§ Stored entries
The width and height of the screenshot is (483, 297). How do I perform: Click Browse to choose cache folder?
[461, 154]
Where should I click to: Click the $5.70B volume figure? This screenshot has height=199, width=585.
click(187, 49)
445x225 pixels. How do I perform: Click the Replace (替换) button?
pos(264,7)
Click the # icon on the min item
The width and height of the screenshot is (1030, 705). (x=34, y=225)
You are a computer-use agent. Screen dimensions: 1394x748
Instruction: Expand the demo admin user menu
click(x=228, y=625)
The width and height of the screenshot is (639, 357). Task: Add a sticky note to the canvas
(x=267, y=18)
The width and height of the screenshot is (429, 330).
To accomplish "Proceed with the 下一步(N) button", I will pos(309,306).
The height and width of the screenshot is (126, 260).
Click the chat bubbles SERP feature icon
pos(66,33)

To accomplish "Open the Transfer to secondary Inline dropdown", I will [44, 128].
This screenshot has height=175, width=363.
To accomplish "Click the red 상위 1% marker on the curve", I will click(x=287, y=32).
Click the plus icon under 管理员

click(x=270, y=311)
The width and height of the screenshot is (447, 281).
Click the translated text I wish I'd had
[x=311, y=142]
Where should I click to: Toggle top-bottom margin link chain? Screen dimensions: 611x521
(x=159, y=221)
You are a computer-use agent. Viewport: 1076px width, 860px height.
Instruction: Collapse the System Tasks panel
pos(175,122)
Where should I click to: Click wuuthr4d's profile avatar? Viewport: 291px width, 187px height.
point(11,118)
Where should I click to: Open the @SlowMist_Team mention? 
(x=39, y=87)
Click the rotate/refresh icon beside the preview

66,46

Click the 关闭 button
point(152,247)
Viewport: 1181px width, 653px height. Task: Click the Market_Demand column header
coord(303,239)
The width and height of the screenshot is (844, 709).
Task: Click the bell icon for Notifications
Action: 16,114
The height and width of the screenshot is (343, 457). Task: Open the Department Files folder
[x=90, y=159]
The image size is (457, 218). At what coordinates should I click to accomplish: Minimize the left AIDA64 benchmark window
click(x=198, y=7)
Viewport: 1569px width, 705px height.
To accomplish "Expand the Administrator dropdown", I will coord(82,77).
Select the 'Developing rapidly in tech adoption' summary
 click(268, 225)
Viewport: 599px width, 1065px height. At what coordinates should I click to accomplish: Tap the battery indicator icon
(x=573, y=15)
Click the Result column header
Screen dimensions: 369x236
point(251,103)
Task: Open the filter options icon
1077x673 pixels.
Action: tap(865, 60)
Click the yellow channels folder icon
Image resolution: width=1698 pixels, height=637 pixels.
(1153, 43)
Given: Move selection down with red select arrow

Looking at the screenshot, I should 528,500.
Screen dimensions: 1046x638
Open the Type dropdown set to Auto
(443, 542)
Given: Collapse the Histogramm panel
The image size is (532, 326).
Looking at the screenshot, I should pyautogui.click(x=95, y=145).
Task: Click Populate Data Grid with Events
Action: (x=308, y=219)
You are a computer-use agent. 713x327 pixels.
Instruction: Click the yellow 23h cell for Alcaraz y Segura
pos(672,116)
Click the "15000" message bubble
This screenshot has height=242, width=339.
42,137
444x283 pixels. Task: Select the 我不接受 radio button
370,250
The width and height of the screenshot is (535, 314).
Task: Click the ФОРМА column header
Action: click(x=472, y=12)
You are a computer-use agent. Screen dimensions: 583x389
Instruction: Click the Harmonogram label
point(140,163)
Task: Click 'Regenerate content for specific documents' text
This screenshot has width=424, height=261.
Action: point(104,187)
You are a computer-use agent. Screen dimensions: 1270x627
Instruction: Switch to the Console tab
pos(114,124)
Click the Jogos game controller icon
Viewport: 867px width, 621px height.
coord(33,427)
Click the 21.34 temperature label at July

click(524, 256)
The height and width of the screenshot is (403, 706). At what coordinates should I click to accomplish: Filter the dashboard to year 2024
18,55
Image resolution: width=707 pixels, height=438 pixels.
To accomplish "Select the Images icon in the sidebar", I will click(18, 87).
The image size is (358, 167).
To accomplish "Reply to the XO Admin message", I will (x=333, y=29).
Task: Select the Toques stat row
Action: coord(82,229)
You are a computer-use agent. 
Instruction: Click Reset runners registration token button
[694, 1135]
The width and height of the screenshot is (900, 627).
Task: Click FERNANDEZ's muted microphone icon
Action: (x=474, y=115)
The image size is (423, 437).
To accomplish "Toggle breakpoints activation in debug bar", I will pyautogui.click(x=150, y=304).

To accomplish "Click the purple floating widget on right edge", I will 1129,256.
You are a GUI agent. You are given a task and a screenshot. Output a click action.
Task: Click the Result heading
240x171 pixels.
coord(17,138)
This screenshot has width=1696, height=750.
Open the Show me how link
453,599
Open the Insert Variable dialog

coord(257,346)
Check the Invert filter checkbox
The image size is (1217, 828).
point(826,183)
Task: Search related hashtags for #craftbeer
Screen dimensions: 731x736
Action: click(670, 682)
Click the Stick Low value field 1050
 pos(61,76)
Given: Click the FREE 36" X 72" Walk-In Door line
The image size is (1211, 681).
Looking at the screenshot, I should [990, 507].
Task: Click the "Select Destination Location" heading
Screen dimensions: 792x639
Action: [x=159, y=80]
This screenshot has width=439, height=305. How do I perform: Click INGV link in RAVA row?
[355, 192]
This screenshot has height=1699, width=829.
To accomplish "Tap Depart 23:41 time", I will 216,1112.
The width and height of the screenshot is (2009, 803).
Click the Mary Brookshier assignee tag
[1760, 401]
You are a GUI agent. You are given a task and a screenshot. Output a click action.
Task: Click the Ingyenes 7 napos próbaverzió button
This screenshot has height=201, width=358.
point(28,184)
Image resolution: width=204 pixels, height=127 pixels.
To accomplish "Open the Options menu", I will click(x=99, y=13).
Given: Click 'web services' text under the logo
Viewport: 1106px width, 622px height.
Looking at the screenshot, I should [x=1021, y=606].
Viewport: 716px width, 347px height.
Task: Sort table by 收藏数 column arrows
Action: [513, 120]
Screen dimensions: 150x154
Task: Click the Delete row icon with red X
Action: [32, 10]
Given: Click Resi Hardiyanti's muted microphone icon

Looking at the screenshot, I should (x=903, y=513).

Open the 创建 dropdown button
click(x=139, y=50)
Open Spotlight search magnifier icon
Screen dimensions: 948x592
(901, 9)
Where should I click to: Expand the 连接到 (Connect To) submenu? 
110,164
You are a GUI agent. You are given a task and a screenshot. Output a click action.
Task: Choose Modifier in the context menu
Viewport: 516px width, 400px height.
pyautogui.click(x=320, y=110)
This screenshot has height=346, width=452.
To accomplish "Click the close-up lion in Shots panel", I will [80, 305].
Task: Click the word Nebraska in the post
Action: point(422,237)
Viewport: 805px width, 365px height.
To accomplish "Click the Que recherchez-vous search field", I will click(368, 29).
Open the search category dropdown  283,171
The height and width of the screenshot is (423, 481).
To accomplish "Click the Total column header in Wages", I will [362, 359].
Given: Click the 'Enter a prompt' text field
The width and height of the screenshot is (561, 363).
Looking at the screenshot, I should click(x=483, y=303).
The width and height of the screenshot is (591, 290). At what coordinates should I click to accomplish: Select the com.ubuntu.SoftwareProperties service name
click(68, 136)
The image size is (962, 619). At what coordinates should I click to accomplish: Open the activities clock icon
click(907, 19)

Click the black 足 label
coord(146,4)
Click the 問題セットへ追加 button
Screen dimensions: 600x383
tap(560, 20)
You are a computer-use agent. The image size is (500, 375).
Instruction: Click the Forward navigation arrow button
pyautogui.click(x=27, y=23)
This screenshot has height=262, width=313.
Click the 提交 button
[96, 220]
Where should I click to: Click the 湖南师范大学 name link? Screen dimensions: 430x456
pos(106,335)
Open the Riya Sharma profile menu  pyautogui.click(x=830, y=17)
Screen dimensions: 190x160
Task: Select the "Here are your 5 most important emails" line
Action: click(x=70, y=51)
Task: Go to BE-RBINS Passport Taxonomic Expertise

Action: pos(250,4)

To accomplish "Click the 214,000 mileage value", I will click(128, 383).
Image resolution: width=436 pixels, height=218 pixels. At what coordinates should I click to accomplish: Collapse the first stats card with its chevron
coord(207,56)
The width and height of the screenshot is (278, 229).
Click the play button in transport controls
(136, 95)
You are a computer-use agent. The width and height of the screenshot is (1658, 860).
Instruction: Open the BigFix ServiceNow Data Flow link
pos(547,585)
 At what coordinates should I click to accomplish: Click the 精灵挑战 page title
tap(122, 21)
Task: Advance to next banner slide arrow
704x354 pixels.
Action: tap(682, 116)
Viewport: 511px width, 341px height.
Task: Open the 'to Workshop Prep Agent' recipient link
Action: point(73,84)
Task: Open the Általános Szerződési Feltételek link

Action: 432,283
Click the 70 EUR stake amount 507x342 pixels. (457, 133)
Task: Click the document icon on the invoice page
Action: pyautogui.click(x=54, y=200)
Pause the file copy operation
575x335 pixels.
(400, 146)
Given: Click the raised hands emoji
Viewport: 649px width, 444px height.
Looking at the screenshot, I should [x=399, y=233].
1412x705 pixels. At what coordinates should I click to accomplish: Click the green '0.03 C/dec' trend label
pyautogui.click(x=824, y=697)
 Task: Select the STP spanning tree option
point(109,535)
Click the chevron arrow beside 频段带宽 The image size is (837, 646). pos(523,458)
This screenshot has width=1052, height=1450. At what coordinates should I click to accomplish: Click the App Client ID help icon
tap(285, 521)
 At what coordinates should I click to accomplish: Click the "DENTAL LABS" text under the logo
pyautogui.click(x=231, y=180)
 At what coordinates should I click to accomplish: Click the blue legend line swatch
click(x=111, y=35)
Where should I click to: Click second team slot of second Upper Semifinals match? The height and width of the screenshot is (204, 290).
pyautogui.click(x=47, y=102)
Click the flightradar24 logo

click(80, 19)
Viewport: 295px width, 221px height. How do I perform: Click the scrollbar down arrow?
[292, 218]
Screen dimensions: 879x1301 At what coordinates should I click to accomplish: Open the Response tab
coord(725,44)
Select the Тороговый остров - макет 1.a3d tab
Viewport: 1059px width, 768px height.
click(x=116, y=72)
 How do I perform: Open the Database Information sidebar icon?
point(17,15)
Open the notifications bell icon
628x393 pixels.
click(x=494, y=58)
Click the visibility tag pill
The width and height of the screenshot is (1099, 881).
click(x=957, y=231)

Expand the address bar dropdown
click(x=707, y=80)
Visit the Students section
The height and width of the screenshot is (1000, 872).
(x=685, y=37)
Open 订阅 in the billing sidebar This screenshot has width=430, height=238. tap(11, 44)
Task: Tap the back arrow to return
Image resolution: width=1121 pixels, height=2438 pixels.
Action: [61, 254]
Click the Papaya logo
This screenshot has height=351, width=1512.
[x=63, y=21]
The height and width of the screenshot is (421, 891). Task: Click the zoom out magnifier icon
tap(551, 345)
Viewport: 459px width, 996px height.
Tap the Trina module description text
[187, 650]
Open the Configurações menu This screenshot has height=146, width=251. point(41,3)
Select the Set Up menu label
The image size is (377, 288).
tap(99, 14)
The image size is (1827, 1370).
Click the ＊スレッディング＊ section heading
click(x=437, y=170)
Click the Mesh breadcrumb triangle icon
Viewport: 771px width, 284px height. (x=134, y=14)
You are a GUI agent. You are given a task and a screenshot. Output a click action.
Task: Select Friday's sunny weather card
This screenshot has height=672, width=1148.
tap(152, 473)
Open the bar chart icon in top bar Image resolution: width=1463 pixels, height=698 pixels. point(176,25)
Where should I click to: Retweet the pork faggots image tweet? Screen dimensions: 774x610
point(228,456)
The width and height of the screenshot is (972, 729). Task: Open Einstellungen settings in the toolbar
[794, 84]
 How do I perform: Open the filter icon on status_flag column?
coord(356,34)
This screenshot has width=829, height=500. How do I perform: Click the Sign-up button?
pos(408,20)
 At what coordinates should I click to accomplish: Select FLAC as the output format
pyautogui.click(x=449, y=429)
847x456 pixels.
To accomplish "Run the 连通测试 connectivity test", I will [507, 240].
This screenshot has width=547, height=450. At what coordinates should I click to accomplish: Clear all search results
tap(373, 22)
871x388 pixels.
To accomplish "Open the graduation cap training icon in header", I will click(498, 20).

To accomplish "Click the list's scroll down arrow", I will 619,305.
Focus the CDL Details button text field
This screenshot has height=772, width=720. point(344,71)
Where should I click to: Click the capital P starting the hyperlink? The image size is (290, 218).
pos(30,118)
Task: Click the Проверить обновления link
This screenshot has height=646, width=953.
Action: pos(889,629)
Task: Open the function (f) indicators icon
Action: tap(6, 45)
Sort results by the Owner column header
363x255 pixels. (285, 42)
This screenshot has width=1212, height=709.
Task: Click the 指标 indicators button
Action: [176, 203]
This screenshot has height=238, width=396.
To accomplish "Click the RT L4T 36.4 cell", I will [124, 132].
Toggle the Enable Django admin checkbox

§ DESCRIPTION OF THE TASK
Return exactly, and only, the lines above starting at the line that contains "You are a computer-use agent. 713x327 pixels." and ending at the line that contains "You are a computer-use agent. Screen dimensions: 1270x627".

§ ANSWER FOR THIS EXERCISE
You are a computer-use agent. 713x327 pixels.
Instruction: Click the yellow 23h cell for Alcaraz y Segura
pos(672,116)
Click the "15000" message bubble
This screenshot has height=242, width=339.
42,137
444x283 pixels. Task: Select the 我不接受 radio button
370,250
The width and height of the screenshot is (535, 314).
Task: Click the ФОРМА column header
Action: click(x=472, y=12)
You are a computer-use agent. Screen dimensions: 583x389
Instruction: Click the Harmonogram label
point(140,163)
Task: Click 'Regenerate content for specific documents' text
This screenshot has width=424, height=261.
Action: point(104,187)
You are a computer-use agent. Screen dimensions: 1270x627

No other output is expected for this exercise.